Start of Block
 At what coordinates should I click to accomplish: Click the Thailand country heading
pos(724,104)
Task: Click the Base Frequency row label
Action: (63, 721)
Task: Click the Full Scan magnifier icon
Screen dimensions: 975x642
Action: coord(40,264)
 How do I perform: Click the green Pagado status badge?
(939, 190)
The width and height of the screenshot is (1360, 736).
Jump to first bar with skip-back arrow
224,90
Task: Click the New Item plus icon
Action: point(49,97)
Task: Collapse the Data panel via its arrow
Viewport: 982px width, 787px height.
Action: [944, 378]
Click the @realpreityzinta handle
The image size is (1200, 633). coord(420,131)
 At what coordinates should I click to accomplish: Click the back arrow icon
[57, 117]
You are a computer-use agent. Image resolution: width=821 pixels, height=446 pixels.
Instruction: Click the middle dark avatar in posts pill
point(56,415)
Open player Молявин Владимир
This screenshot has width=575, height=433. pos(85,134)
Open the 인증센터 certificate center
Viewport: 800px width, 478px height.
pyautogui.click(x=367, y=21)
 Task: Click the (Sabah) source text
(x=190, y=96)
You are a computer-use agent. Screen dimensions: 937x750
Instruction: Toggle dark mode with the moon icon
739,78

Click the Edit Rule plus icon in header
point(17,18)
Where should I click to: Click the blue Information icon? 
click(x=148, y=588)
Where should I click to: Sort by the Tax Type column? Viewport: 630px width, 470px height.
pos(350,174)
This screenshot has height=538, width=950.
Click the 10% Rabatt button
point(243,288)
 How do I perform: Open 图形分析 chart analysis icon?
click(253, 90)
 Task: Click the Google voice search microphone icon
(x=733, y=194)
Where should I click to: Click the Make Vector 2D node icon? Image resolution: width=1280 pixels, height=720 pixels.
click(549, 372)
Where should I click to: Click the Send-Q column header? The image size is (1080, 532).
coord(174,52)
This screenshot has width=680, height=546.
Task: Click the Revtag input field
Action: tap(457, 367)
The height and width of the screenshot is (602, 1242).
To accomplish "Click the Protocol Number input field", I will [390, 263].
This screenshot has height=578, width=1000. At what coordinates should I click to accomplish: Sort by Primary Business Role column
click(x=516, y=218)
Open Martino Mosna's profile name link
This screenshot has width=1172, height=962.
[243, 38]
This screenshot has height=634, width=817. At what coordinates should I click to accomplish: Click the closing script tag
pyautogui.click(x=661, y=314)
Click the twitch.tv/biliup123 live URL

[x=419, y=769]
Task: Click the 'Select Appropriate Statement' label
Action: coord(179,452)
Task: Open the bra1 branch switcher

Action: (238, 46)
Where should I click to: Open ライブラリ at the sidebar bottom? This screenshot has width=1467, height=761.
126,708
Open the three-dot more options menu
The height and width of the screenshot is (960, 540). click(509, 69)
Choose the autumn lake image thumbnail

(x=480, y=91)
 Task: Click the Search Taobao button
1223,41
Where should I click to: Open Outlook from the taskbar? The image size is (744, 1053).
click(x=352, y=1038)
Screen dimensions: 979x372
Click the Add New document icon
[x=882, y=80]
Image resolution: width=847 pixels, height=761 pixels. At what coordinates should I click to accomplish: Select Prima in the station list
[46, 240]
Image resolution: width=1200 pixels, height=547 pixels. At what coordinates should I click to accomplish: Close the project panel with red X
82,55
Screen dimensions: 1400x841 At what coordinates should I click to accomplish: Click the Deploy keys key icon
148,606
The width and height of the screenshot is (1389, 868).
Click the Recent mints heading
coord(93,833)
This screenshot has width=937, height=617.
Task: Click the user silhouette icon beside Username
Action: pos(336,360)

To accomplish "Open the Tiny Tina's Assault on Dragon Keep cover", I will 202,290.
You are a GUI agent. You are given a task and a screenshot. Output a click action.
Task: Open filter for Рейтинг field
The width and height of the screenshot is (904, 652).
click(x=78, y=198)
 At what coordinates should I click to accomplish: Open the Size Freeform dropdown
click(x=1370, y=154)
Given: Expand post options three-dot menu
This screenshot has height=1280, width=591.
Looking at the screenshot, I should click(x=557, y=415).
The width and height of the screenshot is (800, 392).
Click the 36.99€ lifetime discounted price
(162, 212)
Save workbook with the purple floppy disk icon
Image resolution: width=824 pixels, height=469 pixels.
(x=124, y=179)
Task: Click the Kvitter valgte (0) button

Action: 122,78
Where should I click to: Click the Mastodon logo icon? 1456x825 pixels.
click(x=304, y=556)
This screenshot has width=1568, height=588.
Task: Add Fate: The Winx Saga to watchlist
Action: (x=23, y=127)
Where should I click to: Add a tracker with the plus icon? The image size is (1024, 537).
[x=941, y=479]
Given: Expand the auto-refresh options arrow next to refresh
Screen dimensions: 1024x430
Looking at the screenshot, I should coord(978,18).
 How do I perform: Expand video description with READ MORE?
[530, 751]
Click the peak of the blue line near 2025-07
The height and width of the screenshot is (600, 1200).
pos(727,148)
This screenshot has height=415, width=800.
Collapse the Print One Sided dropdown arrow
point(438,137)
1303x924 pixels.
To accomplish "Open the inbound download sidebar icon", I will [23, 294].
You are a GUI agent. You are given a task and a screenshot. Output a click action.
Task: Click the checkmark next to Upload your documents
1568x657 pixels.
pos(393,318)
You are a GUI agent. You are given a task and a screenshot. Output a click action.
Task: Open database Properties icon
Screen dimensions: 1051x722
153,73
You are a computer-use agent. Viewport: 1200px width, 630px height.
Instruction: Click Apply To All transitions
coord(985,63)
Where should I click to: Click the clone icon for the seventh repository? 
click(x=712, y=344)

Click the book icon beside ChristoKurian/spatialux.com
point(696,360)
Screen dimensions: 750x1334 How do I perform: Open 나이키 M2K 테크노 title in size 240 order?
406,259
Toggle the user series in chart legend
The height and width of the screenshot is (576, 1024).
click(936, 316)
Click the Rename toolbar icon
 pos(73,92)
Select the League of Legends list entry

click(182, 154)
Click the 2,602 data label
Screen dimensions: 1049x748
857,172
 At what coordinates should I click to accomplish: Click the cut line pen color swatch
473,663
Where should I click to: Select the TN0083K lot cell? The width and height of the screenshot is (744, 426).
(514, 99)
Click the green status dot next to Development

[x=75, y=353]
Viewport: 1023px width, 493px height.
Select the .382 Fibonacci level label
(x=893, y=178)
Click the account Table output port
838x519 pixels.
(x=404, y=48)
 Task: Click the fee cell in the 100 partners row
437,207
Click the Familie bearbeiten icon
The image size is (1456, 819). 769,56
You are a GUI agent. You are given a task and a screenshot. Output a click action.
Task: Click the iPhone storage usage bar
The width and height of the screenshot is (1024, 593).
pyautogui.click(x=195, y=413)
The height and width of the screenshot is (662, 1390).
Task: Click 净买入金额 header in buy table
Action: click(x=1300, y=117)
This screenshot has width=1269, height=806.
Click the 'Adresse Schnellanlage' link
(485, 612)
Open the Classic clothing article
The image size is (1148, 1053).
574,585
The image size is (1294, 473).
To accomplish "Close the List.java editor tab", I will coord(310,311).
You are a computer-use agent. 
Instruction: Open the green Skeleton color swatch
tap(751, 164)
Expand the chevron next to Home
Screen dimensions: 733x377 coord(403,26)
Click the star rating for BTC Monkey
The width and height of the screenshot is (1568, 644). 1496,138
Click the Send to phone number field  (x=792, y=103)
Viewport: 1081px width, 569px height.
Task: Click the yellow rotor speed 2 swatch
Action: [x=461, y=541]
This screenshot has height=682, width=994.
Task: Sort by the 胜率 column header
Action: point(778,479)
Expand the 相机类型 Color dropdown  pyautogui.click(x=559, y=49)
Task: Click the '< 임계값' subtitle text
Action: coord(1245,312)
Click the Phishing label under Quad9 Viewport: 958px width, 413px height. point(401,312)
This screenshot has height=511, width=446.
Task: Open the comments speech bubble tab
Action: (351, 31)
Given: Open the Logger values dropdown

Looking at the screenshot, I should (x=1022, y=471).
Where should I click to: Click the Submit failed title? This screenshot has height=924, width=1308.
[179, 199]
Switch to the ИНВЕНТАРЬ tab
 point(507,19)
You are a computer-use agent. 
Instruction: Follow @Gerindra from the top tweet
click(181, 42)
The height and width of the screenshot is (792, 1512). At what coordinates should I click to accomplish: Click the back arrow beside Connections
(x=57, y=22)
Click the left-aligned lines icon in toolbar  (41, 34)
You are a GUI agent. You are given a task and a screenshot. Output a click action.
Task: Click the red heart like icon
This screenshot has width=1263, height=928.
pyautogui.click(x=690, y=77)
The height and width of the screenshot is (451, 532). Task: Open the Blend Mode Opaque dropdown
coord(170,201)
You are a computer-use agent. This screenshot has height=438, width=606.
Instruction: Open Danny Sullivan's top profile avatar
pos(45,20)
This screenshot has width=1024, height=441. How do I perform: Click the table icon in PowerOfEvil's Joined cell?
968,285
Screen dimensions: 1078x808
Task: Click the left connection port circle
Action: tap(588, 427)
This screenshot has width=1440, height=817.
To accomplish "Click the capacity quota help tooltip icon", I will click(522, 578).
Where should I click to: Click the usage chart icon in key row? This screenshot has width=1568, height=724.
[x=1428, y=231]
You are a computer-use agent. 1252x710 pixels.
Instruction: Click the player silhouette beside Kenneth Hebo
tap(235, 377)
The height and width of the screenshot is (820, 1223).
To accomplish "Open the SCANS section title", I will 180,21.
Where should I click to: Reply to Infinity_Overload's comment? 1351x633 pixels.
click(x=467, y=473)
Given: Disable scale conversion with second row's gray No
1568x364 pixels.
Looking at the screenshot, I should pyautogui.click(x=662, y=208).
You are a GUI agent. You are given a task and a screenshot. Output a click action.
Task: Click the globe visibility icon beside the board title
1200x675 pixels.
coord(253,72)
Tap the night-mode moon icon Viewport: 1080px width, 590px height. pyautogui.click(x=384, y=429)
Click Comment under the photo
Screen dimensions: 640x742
End of Block
— YOUR TASK —
Wherever a line holds the word "computer", copy that line out of the entries above.

— SOLUTION FOR THIS EXERCISE —
You are a computer-use agent. Image resolution: width=821 pixels, height=446 pixels.
You are a computer-use agent. Screen dimensions: 937x750
You are a computer-use agent. Viewport: 1200px width, 630px height.
You are a computer-use agent. 
You are a computer-use agent. 
You are a computer-use agent. This screenshot has height=438, width=606.
You are a computer-use agent. 1252x710 pixels.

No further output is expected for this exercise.